Two Spiritual Thoughts for the Day

The convocation of priests to discuss the new parish pastoral planning efforts took place on Monday as planned.  The documents associated with the parish pastoral planning process can be found here, along with several videos of the main presenters. BCI will go into the plan, FAQ, and presentations in separate posts as time permits.

For today, we are keeping this post very short with two spiritual thoughts.

First, tomorrow (Thursday) December 8 is a Holy Day of Obligation–the Solemnity of the Immaculate Conception of the Blessed Virgin Mary.  That means all Catholics are obliged to attend Mass, either this evening, on the vigil of the Holy Day, or tomorrow, on the actual Holy Day.  Check your local parish for their Mass schedule.

Just to clarify some frequent confusion, the Solemnity of the Immaculate Conception of Mary is dogma of the Catholic Church which tells us that the Blessed Virgin Mary was conceived without any stain of original sin.  It is completely distinct from the Virginity of Mary and the virgin birth of Jesus, though the two are often confused. Mary is sometimes called the Immaculata (the Immaculate One). Since she was free from original sin, she was from the start filled with the sanctifying grace that would normally come with baptism after birth.

Those readers looking to read more about this can find an excellent description at the New Advent Catholic Encyclopedia:

In the Constitution Ineffabilis Deus of 8 December, 1854, Pius IX pronounced and defined that the Blessed Virgin Mary “in the first instance of her conception, by a singular privilege and grace granted by God, in view of the merits of Jesus Christ, the Saviour of the human race, was preserved exempt from all stain of original sin.”

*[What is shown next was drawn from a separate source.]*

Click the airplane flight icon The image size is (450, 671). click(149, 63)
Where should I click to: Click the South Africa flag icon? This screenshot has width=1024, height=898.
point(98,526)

As Catholics, we do not believe Mary was the product of a virginal conception herself–tradition tells us she was the daughter of a human father St. Joachim, and a human mother, St. Anne.  An easy way to clarify for others that the Immaculate Conception of Mary is different from the conception of Jesus is to remind them that the feast of the Annunciation–which commemorates the virginal conception and the Incarnation of Jesus–is celebrated on March 25, exactly nine months before Christmas Day, when Jesus was born.

Of course, to confuse matters further for everyone, the Gospel reading in the lectionary for the Solemnity of the Immaculate Conception of Mary is the story of the virginal conception of Jesus.  Mary’s response to the angel Gabriel is one BCI often prayerfully ponders,  “May it be done to me according to your word.”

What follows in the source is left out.